━━━━━ Records for the task ━━━━━

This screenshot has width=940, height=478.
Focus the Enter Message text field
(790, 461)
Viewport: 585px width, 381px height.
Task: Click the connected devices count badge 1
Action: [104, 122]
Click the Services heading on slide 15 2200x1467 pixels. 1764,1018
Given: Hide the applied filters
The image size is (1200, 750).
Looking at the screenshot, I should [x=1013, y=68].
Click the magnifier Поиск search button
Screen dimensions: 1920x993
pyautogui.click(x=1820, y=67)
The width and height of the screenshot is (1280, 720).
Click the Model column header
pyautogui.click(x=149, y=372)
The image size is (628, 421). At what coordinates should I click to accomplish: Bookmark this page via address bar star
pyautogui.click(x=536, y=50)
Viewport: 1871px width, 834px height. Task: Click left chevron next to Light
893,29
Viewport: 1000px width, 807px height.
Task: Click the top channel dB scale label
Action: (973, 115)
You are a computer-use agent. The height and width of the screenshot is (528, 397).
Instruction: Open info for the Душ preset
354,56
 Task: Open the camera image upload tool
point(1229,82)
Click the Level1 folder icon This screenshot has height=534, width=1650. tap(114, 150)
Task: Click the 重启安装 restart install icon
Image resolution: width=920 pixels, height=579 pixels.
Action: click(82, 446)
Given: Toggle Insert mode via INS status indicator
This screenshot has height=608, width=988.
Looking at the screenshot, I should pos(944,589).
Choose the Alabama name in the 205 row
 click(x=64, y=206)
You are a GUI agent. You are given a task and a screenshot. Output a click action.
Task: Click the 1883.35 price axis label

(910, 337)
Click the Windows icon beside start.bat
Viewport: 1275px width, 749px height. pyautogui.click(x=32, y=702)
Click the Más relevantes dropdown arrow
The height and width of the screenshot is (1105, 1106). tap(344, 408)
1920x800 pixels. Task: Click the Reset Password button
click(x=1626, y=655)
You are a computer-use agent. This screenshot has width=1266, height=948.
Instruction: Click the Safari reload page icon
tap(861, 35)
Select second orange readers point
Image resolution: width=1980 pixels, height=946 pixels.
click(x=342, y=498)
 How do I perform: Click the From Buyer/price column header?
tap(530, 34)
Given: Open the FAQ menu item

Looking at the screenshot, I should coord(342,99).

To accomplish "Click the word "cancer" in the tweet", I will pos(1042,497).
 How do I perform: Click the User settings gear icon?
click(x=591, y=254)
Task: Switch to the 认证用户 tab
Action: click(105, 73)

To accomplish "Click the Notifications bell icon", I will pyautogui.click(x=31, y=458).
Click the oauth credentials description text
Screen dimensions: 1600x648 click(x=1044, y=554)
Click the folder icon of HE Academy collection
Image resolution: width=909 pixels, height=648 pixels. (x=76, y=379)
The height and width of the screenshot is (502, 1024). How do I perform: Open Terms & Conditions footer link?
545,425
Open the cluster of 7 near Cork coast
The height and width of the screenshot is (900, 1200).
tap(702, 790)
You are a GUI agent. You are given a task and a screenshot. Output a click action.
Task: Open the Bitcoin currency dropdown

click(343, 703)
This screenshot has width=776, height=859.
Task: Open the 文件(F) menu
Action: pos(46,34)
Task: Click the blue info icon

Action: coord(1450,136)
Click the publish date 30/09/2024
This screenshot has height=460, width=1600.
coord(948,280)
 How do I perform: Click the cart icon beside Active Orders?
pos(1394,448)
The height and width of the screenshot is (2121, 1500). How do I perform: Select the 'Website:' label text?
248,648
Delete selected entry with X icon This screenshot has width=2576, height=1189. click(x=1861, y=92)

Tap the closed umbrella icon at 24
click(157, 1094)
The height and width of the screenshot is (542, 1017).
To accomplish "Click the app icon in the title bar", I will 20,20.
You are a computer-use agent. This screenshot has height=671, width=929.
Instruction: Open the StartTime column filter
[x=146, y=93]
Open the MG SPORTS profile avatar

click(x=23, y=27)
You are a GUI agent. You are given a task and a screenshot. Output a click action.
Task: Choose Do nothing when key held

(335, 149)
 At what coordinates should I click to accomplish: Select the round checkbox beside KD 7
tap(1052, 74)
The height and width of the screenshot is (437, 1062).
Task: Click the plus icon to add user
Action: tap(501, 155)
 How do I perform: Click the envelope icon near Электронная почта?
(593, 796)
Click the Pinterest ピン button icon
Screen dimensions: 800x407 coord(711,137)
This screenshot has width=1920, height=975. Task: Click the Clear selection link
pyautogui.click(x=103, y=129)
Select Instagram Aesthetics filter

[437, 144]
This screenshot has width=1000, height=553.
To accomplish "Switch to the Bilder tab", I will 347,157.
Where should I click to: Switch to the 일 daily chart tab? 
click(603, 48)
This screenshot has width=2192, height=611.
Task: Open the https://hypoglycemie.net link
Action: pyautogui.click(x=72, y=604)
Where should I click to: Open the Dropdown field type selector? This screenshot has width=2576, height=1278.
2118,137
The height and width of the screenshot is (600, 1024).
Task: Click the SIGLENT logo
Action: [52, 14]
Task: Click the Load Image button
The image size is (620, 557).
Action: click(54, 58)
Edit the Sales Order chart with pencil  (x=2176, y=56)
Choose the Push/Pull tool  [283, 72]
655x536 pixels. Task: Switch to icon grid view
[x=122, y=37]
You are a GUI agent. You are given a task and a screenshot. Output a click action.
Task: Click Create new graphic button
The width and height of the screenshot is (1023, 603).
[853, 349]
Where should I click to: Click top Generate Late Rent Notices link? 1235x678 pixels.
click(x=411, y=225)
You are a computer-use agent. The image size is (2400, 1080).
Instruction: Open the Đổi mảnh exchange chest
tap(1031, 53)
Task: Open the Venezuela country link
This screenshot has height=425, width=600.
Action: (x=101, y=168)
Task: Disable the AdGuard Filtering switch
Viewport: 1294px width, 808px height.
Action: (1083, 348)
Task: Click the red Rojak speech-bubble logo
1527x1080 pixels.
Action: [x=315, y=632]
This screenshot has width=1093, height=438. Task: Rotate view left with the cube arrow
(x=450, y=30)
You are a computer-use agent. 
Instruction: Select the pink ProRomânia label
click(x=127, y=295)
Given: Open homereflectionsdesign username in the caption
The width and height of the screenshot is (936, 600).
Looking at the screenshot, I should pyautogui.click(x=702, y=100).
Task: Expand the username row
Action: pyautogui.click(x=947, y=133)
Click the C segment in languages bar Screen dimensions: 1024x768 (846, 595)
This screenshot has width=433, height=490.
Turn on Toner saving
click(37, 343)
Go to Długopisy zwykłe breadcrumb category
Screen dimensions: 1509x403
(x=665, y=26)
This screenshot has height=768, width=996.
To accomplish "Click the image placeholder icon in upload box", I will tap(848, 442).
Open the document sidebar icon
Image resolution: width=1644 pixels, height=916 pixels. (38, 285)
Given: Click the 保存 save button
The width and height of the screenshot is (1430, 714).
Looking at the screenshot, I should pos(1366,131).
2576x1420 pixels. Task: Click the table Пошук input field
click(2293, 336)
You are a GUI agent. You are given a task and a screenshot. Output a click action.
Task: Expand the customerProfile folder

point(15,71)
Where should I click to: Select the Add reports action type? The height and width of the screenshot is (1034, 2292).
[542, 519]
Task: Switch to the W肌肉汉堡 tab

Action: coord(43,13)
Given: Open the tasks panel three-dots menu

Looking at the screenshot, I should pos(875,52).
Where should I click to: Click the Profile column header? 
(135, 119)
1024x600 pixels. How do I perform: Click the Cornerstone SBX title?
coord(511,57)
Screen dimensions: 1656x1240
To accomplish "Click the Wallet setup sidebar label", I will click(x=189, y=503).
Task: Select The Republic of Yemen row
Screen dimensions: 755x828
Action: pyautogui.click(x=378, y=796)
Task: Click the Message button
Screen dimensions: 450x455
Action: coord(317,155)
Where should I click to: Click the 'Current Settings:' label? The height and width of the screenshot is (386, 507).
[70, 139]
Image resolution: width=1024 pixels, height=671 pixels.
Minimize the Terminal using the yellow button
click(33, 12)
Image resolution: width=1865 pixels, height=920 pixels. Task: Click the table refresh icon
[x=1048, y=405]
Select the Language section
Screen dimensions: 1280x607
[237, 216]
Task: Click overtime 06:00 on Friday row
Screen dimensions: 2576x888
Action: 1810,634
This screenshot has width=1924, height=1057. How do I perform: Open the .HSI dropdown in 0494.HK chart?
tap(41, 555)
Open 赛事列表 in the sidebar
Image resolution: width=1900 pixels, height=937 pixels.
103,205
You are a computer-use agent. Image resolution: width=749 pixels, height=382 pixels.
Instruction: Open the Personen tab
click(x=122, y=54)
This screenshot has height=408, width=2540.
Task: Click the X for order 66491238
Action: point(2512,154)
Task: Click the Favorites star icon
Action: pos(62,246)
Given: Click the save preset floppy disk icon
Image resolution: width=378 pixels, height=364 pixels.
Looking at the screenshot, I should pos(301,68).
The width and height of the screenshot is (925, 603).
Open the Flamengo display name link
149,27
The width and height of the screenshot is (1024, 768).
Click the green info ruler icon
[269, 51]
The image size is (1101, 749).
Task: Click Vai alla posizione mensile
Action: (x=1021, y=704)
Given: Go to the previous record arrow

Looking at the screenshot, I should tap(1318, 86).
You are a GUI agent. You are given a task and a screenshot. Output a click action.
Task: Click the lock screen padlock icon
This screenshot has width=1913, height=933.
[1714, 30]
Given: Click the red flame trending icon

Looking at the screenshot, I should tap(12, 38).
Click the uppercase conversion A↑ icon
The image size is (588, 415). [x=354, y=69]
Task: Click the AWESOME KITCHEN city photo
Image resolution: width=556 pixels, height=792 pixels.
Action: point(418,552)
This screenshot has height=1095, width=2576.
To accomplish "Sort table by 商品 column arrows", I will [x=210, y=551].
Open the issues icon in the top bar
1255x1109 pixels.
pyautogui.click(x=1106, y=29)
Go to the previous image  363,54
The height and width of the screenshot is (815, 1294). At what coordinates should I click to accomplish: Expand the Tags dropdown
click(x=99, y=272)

━━━━━

From the entries above, copy out every line where the string "save" appears.

- [Exercise answer]
Given: Click the 保存 save button
Given: Click the save preset floppy disk icon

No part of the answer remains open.